## WHAT IS ASKED
Reproduce each of the records below word for word, leaving out the pictures.

## DATASET RECORDS
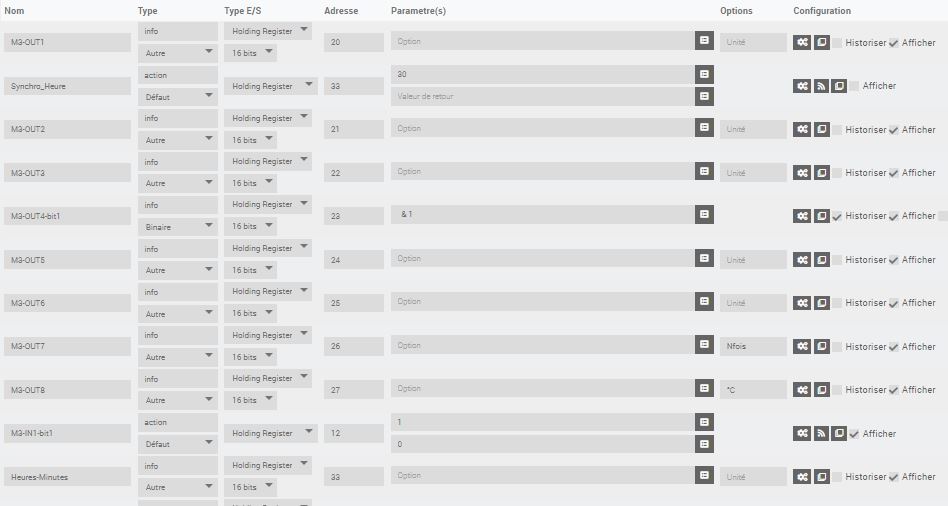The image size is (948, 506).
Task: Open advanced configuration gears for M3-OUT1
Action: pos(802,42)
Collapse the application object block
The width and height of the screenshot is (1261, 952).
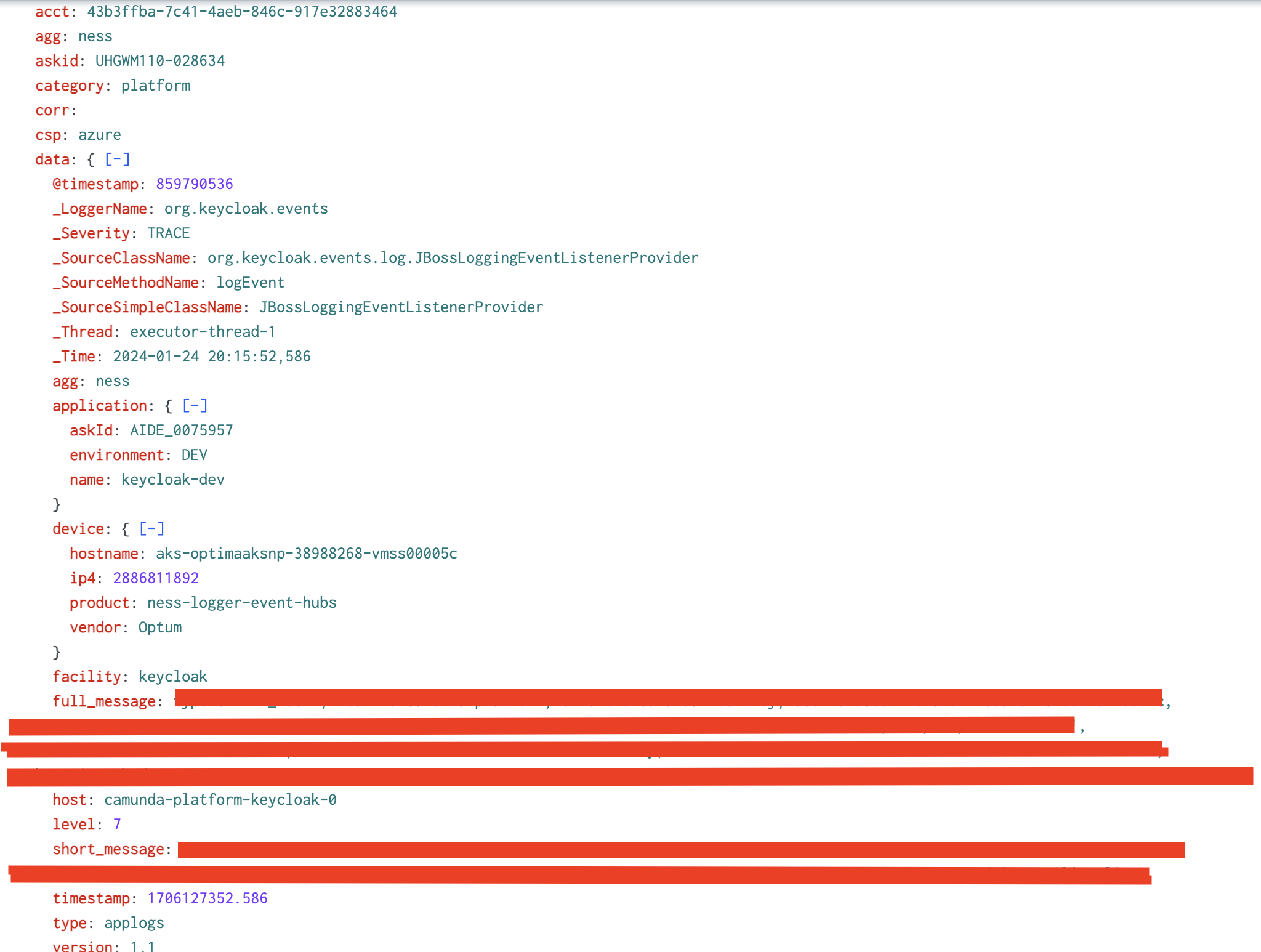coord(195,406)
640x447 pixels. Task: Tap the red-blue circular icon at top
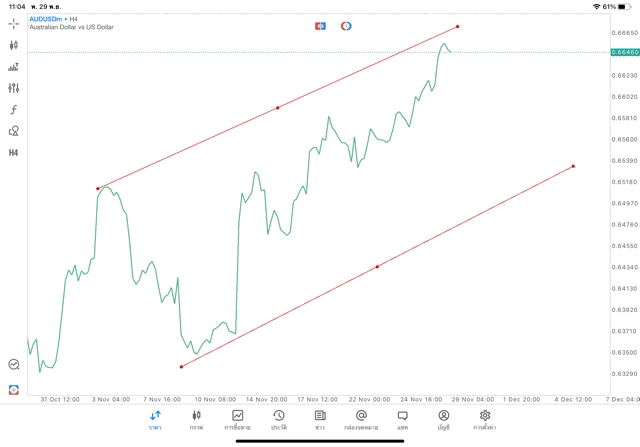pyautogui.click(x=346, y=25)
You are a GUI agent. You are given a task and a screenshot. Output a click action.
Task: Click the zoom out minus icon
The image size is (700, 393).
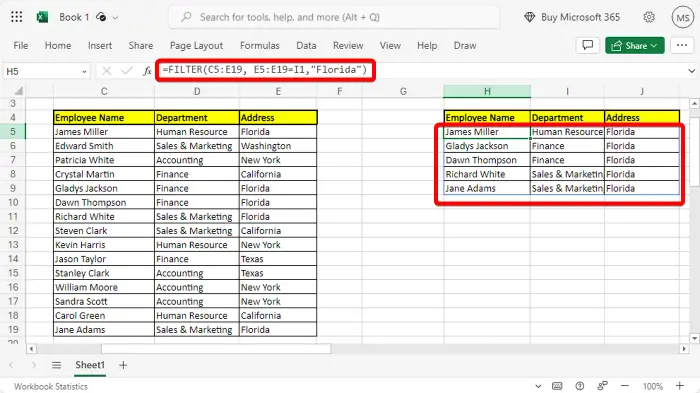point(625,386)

## THE OUTPUT
The image size is (948, 506).
Task: Open advanced configuration gears for M3-OUT1
Action: pos(802,42)
Collapse the application object block
The width and height of the screenshot is (1261, 952).
coord(195,406)
640x447 pixels. Task: Tap the red-blue circular icon at top
pyautogui.click(x=346, y=25)
You are a GUI agent. You are given a task and a screenshot. Output a click action.
Task: Click the zoom out minus icon
The image size is (700, 393).
point(625,386)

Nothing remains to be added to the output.